╭──

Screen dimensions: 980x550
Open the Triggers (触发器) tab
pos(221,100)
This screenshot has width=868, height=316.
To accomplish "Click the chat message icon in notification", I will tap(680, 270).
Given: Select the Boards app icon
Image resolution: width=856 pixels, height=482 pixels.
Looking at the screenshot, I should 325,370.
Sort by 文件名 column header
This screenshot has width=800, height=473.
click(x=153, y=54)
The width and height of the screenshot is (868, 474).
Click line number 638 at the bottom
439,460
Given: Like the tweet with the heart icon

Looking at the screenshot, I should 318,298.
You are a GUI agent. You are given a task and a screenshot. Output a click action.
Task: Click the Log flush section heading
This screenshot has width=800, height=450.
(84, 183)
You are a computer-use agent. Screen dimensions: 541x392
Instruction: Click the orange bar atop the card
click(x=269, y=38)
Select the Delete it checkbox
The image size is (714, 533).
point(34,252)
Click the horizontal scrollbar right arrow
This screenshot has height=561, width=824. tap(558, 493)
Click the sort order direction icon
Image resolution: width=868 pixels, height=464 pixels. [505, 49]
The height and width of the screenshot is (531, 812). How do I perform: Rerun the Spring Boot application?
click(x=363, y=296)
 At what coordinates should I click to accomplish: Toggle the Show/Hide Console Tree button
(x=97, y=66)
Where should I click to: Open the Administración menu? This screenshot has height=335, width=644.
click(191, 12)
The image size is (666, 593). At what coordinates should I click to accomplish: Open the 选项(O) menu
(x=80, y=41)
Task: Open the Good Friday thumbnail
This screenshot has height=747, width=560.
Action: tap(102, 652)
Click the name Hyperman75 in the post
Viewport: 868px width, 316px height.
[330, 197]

╰──

» WHAT TO PRODUCE:
Your output should be the lines from the one with "The image size is (666, 593)." through the end of the records above, copied exactly.

» SOLUTION TO THIS TASK:
The image size is (666, 593). At what coordinates should I click to accomplish: Open the 选项(O) menu
(x=80, y=41)
Task: Open the Good Friday thumbnail
This screenshot has height=747, width=560.
Action: tap(102, 652)
Click the name Hyperman75 in the post
Viewport: 868px width, 316px height.
[330, 197]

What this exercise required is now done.